While eating tainted ice cream can do brutal things to a system, depriving Texans of a key staple of their diet proved just as devastating. There was the whole Jade Helm debacle, whereby people in Texas sudden grew all paranoid about a US takeover of their lands under the guise of a military exercise, never minding that the US flag had flown over the land for over 170 years to that point. If Texas still had its Blue Bell then, it might have easily batted aside such blatant propaganda.
However, the listeria outbreak at Blue Bell can also be placed at the center of the current state of the Houston Texans. While initially dismissed as a drunk illusion, multiple publications, such as Tin Foil Hat Weekly and The DumbfaQ Journal, along with credible Twitter insiders such as darealQ, basementdwellingking31, and Jason La Canfora, all claimed to have the insider scoop that the current state of the team can trace its current downfall from the 2015 outbreak.
When we posed the questions of how they came to this conclusion, they were only all-too-willing to offer their theories and suggestions. “Look back to 2015” they said. “The Texans, having rebounded from the debacle of the 2013 season with a 9-7 season, looked poised to return to glory. The only thing that they needed, as least a far as anyone could see, was the right QB. [Ryan] Fitzpatrick was long gone, but there was Ryan Mallett and Tom Savage, two decent, if not perfect, prospects (at the time). The team still had some draft picks, even in the 1st round, to consider some options, and there was some cap space. “
“Yet, it was in the spring that the team started to suffer the 1st and 2nd order effects of the listeria contamination. Suddenly, BO’B, who had shown aptitude for quarterback development (2012 Matt McGloin, 2013 Christian Hackenburg, 2014 Ryan Fitzpatrick) suddenly lost his ability to develop coherent QB play. This was further compounded by the decision to accept a Brian Hoyer as a starting quarterback. This begat a nightmare trend of the mediocrity of Hoyer, Mallett, Savage…then the 72 million dollar mistake that was [NAME REDACTED]. Strange that the Texans brain trust would make that bet, especially if they had been watching the last couple of games [NAME REDACTED] played in Denver as Manning’s backup. However, I think that is explained by the combination of listeria/Blue Bell withdraw.”
“The team was only bailed out by the fact that Rick Smith could buy off Cleveland with some draft picks. Yes, we got Watson, but then, Texans ownership, especially Cal, felt that BO’B could easily step in, aided by Easterby, once Smith had to step away. Yet, the decisions and draft picks, when the team had them, continued to failed. The longer term effects of Blue Bell withdrawal are not always easily studied, but the Texans are a case-study on the dangerous impacts.”
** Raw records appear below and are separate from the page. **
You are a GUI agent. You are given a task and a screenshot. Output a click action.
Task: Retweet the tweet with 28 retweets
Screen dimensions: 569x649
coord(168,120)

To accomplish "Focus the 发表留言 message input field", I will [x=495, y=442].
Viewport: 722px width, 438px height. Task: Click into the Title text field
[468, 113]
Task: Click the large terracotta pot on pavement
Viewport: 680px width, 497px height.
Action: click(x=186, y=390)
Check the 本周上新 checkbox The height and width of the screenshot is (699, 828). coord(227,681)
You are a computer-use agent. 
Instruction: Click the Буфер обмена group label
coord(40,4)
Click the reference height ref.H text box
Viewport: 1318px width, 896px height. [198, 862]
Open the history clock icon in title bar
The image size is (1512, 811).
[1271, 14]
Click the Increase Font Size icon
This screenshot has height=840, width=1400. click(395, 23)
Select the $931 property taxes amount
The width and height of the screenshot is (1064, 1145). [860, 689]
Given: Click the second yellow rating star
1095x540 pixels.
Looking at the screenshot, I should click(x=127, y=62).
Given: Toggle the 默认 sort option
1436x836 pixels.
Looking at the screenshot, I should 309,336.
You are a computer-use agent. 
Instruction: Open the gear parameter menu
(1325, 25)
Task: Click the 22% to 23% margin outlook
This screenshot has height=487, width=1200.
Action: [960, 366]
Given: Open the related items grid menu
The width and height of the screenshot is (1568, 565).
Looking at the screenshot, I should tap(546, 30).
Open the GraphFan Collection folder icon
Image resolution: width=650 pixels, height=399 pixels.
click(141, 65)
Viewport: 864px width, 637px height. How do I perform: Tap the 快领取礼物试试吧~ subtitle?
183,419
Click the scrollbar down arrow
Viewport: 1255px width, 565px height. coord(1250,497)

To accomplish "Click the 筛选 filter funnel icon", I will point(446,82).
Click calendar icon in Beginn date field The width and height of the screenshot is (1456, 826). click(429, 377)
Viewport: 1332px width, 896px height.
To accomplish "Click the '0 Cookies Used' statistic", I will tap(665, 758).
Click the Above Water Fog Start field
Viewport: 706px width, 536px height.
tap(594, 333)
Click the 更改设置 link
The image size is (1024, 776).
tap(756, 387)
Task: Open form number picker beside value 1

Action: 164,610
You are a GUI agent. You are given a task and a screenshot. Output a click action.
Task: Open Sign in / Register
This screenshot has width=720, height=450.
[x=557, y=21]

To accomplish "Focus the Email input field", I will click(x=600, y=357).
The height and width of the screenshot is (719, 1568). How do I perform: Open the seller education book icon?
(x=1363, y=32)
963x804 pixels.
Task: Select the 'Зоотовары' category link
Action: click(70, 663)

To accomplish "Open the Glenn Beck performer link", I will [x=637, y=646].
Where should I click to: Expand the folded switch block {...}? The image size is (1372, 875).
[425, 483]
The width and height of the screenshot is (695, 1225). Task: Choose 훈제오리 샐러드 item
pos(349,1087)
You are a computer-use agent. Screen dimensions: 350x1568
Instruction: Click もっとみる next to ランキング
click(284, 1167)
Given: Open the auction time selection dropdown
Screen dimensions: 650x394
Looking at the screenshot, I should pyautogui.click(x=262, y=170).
“Think about some of the other actions. J.J. Watt didn’t miss much time until 2015…the Blue Bell withdrawal hit him very hard. The contacts for Whitney Mercilus, [NAME REDACTED], Eric Murray. Also, the decisions on and off the field, the fact that the team somehow blew that 24-0 lead…I think you could even link this to the issues facing the 2020 starting quarterback, a sort of fallout-type thing…look, it is a weird theory, but it all [Easterby] fits.”
While our crack polling system asked this question and came up with more “conventional” answers, we can’t exactly dismiss the thesis presented to us at this time. While Blue Bell overcame its listeria outbreak, the memories linger, as do the impacts. While the evidence of what that is doing longer-term beyond the Houston Texans is a harder research project, it is something worth discussing. Maybe it explains so much, from increased polarization to the recent power grid incompetency. Or maybe not. We shall see.
This article is brought to you by...no one (held out hope for Blue Bell, but now, not so sure).